William Mitchell's school closed, and afterwards she attended Unitarian minister Cyrus Peirce's school for young ladies until she was about the age of 16. Later, she worked for Peirce as his teaching assistant before opening her own school in 1835. Mitchell developed experimental teaching methods, which she later employed during her professorship at Vassar College. She allowed nonwhite children to attend her school, though the local public school was still racially segregated.

In 1836, Mitchell began working as the first librarian of the Nantucket Atheneum, a position she held for 20 years. The institution's limited operating hours enabled Mitchell to assist her father with a series of astronomical observations and geographical calculations for the United States Coast Survey and to continue her own education.' Mitchell and her father worked in a small observatory constructed on the roof of the Pacific Bank building with a four-inch equatorial telescope provided by the survey.' In addition to looking for nebulae and double stars, the pair produced latitudes and longitudes by calculating the altitudes of stars and the culminations and occultations of the Moon, respectively.

In 1843, Mitchell converted to Unitarianism, although she did not physically attend a Unitarian Church until more than twenty years later. Her departure from the Quaker faith did not cause a break with her family, with whom she appears to have remained close. Historians have limited knowledge about this period in Mitchell's life because few of her personal documents remain from before 1846. Members of the Mitchell family believed she destroyed many of her personal documents in order to keep them private, having witnessed personal papers blown through the street by the Great Fire of 1846, and because fear of another fire persisted.

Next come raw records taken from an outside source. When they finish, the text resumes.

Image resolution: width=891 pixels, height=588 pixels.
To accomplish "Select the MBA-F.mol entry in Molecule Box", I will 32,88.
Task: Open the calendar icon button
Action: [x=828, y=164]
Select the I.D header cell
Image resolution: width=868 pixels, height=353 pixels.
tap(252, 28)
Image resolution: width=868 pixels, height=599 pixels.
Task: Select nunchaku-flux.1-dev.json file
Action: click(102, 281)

==Discovery of "Miss Mitchell's Comet" (1847–1849)==
At 10:50 pm on the night of October 1, 1847, Mitchell discovered Comet 1847 VI (modern designation C/1847 T1) using a Dollond refracting telescope with three inches of aperture and forty-six-inch focal length. She had noticed an unknown object flying through the sky in an area where she previously had not noticed any other activity and believed it to be a comet. The comet later became known as "Miss Mitchell's Comet." She published a notice of her discovery in Silliman's Journal in January 1848 under her father's name. The following month, she submitted her calculation of the comet's orbit, ensuring her claim as the original discoverer. Mitchell was celebrated at the Seneca Falls Convention for the discovery and calculation later that year.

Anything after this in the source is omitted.